# Aim
Copy the listing from the line with "Where should I click to: Click" to the line with "(x=176, y=345)", both included, and shift every coordinate in the answers up by 87.

# Word and element location records
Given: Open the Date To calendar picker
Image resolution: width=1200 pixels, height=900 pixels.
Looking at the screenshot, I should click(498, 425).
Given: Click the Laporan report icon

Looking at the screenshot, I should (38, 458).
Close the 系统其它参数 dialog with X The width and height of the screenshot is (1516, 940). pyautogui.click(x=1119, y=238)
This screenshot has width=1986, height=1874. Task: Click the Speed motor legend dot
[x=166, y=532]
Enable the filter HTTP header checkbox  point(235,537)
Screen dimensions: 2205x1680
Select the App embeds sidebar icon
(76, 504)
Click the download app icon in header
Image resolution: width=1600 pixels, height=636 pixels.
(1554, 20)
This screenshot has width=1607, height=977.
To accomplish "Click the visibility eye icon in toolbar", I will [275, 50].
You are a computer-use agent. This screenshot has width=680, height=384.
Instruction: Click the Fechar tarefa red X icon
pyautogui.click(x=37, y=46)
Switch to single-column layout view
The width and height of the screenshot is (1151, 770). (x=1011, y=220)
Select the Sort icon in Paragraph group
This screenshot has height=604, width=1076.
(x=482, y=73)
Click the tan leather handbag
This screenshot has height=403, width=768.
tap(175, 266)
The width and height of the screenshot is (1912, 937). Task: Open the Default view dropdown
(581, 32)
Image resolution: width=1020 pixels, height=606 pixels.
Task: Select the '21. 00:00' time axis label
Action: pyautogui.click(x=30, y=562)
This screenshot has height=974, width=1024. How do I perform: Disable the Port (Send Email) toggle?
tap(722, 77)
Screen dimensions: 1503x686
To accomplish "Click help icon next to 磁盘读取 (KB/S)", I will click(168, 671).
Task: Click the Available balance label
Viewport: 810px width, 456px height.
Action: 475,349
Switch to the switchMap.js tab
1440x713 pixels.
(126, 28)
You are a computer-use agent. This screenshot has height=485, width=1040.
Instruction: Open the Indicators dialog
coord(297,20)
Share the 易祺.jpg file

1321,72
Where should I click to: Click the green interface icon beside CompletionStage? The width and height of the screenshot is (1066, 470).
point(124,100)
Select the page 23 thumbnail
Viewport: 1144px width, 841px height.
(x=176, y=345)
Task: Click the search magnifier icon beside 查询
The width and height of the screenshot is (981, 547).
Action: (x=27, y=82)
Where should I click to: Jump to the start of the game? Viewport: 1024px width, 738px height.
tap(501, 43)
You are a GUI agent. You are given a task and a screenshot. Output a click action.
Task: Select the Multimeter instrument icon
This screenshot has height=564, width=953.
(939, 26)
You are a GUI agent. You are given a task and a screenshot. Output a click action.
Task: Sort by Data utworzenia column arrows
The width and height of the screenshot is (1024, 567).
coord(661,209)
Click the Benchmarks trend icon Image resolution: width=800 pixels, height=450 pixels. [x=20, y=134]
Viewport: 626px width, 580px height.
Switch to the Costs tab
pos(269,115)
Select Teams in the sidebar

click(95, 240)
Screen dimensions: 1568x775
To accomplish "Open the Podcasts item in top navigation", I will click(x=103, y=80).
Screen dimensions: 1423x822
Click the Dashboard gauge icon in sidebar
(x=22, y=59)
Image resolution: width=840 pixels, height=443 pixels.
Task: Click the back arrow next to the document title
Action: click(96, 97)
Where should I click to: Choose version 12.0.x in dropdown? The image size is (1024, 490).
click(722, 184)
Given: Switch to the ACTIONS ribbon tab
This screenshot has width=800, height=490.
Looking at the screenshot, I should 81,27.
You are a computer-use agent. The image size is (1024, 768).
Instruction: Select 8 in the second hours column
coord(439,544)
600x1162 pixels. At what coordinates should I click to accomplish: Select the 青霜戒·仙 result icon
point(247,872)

# Written solution
Where should I click to: Click the green interface icon beside CompletionStage? The width and height of the screenshot is (1066, 470).
point(211,187)
Select the page 23 thumbnail
Viewport: 1144px width, 841px height.
(x=263, y=432)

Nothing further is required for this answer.